Наташа всего раз видела, как работает эта двухтонная махина. Первым, что пришло ей на ум, была "Давилка" Стивена Кинга — гладильная машина, в которую, вдруг, вселился какой-то демон, и она решила для себя, что перемалывать человеческие кости ей гораздо приятнее, чем гладить простыни и пододеяльники. Видел бы Кинг тигель! Тогда его рассказ почти наверняка назывался бы "Высекальня", или "Теснильня". А ключевой сценой фильма, снятого по этому рассказу, был бы момент, когда тигель пережевывает человека, давя его своим прессом.
Наташа поморщилась, прогоняя пришедшие на ум сцены. Нет, с Кингом пора завязывать. Надо читать что-нибудь более мирное, настраивающее на добрые мысли, а уж никак не кошмары.
Она вновь запустила "Роланда", попытавшись расслабиться, найти себя в издаваемых им звуках, как некогда она погружалась в шум работы "Ромайора". Это было все равно, что ехать на поезде — когда едешь ночью впервые, кажется, что под этот постоянный стук колес не уснуть никогда в жизни. Что все рассказы бывалых путешественников, о том, как хорошо под него спится — просто легенда, или какая-то шутка. Но стоит голове коснуться подушки, как стук колес обволакивает! Заглушает все прочие звуки — плач ребенка в хвосте вагона, храп соседа, бормотание давно не видевшихся подруг через пару полок от тебя. Не остается ничего — только стук колес, а затем исчезает и он. В него погружаешься, растворяешься, и засыпаешь сном младенца.
Шум "Ромайора", конечно же, не баюкал, но успокаивал, помогал отрешиться от всего, сосредоточившись только на нем, на печатной машине. "Роланд" же звучал как-то иначе... Или она еще просто не привыкла к нему?
Теперь, к тому же, через шум стал пробиваться и грохот тигеля. Стоило раз вычленить этот звук из общего фона, и на тебе — теперь хочешь — не хочешь, будешь слышать его. Каждый удар...
Удар, пауза, удар, пауза... Слава Богу, что хоть жужжание тигеля полностью поглощается шумом "Роланда".
Удар, пауза... Почему-то пауза слишком уж затянулась. Должно быть, Катя меняет что-то, или просто уже доделала все, что должна была доделать...
Удар. Наташа даже вздрогнула, настолько неожиданно он прозвучал. Неожиданно, и громко. Почему-то ей показалось, что грохнул тигель значительно громче, чем в прошлые разы. А мгновение спустя добавился новый звук. Визг. Истошный, надрывный визг, полный ужаса.
Наташа обернулась как раз вовремя, чтобы увидеть, как мимо ее двери стрелой пролетает Катя. Да что там стрелой, пулей!

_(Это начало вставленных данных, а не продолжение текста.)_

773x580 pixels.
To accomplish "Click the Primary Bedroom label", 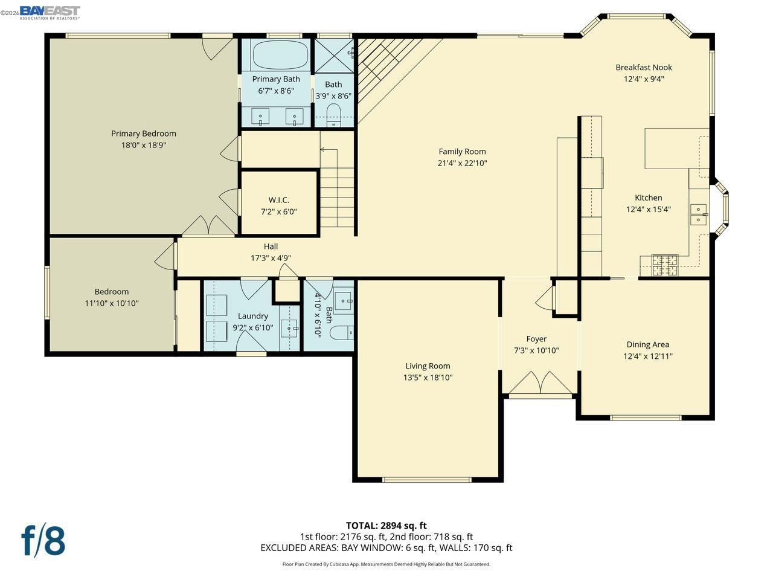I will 144,134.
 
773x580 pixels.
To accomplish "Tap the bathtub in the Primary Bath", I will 280,55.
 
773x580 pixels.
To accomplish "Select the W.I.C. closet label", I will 279,200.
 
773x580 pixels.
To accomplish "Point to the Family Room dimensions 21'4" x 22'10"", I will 462,163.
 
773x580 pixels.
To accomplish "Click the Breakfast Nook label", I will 644,68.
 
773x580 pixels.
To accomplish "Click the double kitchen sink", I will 699,214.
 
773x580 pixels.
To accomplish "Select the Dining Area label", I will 647,344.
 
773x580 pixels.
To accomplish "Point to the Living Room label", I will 428,366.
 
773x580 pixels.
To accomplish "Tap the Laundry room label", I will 253,316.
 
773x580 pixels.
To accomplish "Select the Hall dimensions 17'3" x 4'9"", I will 271,258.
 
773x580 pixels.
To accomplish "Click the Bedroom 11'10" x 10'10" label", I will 112,292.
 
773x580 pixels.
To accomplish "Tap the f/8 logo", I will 43,540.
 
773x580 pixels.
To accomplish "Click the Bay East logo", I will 50,12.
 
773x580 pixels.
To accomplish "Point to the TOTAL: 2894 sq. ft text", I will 386,526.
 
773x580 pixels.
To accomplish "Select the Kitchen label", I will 648,198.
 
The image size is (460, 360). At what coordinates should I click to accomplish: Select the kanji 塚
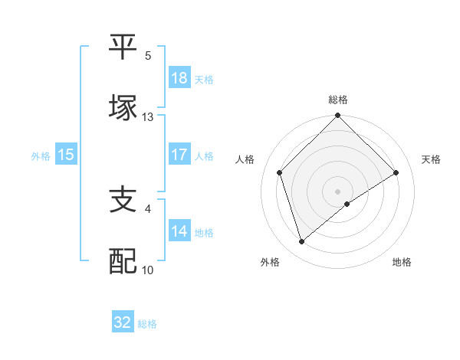(123, 107)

Наташа направилась к двери. Испуг еще не пришел — просто что-то произошло, и подсознание требовало узнать, что именно. Может быть, Катя банально увидела крысу, а то и вовсе таракана — мало ли, на что она могла так отреагировать. В то, что произошло что-то действительно страшное, всегда не верится до самого конца.
В то, что происходило в дальнем конце типографии не верилось вообще. Просто потому, что такого быть не могло... Из своей комнаты выходил тигельный пресс. Махина, весом в две с лишним тонны, с открытым для удара прессом, воспринимавшимся теперь как разинутая пасть чудовища, пытался протиснуться в дверной проем, который был явно ему маловат. Пресс показался в коридоре, но налетев боками на косяки подался назад. Снова шагнул вперед — снова уполз, чтобы, наконец осознав тщетность своих попыток выбраться из комнаты без шума, врезаться в косяк всей своей массой.

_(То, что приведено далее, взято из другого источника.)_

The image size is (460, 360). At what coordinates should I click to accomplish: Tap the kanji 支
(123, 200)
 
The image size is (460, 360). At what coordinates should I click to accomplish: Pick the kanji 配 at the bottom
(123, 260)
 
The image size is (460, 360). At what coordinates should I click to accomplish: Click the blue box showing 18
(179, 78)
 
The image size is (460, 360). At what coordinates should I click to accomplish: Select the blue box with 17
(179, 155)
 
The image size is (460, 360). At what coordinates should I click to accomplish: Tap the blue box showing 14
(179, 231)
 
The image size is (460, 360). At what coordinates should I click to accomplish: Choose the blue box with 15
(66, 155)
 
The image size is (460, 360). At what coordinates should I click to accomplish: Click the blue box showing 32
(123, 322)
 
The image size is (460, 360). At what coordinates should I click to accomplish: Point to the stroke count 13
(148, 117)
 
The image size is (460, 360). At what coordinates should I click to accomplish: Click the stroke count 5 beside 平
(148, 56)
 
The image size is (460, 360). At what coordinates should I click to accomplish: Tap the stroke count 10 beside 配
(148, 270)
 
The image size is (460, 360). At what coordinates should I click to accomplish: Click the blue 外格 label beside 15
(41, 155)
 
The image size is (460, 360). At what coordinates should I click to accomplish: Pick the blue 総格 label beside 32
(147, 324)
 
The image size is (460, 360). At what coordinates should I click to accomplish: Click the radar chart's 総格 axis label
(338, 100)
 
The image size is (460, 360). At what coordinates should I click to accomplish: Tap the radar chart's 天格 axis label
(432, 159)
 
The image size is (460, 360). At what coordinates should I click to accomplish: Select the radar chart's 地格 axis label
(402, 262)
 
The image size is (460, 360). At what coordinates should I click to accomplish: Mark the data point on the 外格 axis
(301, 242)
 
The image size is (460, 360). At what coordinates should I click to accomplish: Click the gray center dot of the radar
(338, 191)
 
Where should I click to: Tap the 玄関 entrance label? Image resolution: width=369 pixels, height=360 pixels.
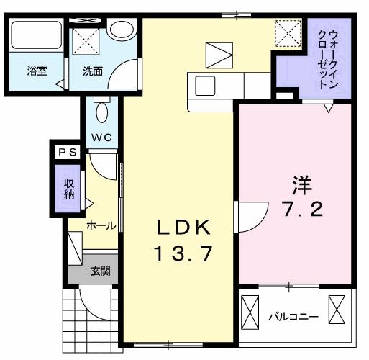pos(101,271)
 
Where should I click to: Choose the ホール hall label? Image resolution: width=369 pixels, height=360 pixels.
pos(101,225)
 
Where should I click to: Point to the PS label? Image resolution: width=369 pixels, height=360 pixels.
pos(68,152)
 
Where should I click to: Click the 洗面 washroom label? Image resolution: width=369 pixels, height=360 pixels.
pos(92,71)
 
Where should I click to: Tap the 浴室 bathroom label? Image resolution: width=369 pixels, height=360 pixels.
pos(37,71)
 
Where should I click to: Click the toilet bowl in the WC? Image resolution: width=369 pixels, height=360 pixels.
pos(101,111)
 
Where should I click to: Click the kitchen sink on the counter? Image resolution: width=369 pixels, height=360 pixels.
pos(204,86)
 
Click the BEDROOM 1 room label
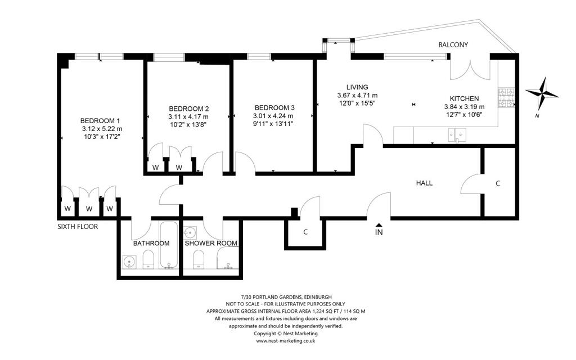click(100, 121)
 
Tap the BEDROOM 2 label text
click(189, 109)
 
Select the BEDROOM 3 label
click(274, 108)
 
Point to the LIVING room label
click(357, 87)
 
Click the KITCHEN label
click(464, 99)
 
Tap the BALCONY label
click(453, 45)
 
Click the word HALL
click(424, 183)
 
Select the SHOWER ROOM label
click(211, 243)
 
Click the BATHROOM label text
click(151, 243)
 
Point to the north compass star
click(542, 93)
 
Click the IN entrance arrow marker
click(379, 225)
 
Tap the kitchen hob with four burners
click(506, 98)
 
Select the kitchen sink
click(457, 135)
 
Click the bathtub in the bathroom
click(169, 245)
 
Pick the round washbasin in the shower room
click(190, 232)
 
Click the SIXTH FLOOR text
click(78, 227)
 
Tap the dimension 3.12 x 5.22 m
click(102, 129)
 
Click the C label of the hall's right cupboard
click(498, 183)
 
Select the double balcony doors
click(470, 69)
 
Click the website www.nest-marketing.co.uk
click(285, 341)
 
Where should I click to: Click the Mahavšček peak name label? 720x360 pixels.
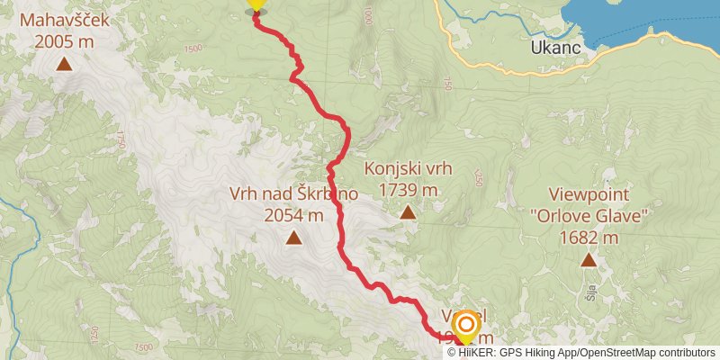click(64, 20)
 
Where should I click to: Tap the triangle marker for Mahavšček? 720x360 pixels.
click(65, 63)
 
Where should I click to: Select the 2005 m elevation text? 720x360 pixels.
click(64, 40)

Косяки вылетели в коридор вместе с куском стены, а следом за ними, раздвинув своим массивным корпусом облако пыли, выполз и тигель.
Наташа так и стояла, в дверях, не в силах ни бежать, не закричать. Такого просто не могло быть, как не могло существовать в реальности кинговской "Давилки". Но, тем не менее, пресс неумолимо надвигался на нее. Огромный, страшный, усыпанный пылью. Он не торопясь продвигался вперед, паря в нескольких сантиметрах от пола, будто бы чувствуя Наташины смятение и страх.
Ужас, сковывавший ее последние несколько секунд, не рассеялся, но отступил. Наташа выбежала из комнаты под самым носом тигеля, и бросилась к выходу, но не успела сделать и пяти шагов, как какая-то сила выворотила из стены железную входную дверь и швырнула ее на пол. Сквозь тучи пыли Наташа разглядела что-то массивное, вползающее в типографию, и метнулась налево, в дверной проем подсобки, за секунду до того, как это что-то за секунды набрало скорость и устремилось навстречу тигелю.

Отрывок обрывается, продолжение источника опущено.